▶ [Task goal]
The whole listing below is to be returned without alteration.

▶ [The data]
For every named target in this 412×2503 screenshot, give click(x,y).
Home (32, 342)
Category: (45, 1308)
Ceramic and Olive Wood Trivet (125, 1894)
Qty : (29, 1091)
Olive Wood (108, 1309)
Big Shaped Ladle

▶ [Exercise output]
For every named target in this 412×2503 screenshot, give click(x,y).
Home (32, 342)
Category: (45, 1308)
Ceramic and Olive Wood Trivet (125, 1894)
Qty : (29, 1091)
Olive Wood (108, 1309)
Big Shaped Ladle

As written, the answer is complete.